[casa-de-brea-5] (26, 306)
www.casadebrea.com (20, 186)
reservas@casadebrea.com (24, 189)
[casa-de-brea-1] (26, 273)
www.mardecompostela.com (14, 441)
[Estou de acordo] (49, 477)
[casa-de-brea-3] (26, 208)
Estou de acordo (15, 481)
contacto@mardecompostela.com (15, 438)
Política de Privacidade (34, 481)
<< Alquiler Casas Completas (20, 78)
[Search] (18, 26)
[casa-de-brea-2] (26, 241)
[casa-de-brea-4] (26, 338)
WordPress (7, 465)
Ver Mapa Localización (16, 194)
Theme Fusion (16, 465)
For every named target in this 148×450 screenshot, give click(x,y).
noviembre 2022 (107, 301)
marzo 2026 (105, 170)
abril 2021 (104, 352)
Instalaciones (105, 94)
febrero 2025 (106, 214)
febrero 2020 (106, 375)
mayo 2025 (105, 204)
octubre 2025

------------

Could you write out every entry above again, requests included and unchanged, with each coordinate in the answers scaled by 1.55 and rounded to a whole number, halves rounded up?

### TASK OUTPUT:
[casa-de-brea-5] (40, 474)
www.casadebrea.com (31, 288)
reservas@casadebrea.com (37, 293)
[casa-de-brea-1] (40, 423)
www.mardecompostela.com (22, 684)
[Estou de acordo] (76, 739)
[casa-de-brea-3] (40, 322)
Estou de acordo (23, 746)
contacto@mardecompostela.com (23, 679)
Política de Privacidade (53, 746)
<< Alquiler Casas Completas (31, 121)
[Search] (28, 40)
[casa-de-brea-2] (40, 374)
[casa-de-brea-4] (40, 524)
WordPress (11, 721)
Ver Mapa Localización (25, 301)
Theme Fusion (25, 721)
For every named target in this 148×450 screenshot, give click(x,y).
noviembre 2022 (166, 467)
marzo 2026 (163, 264)
abril 2021 (161, 546)
Instalaciones (163, 146)
febrero 2025 (164, 332)
febrero 2020 (164, 581)
mayo 2025 (163, 316)
octubre 2025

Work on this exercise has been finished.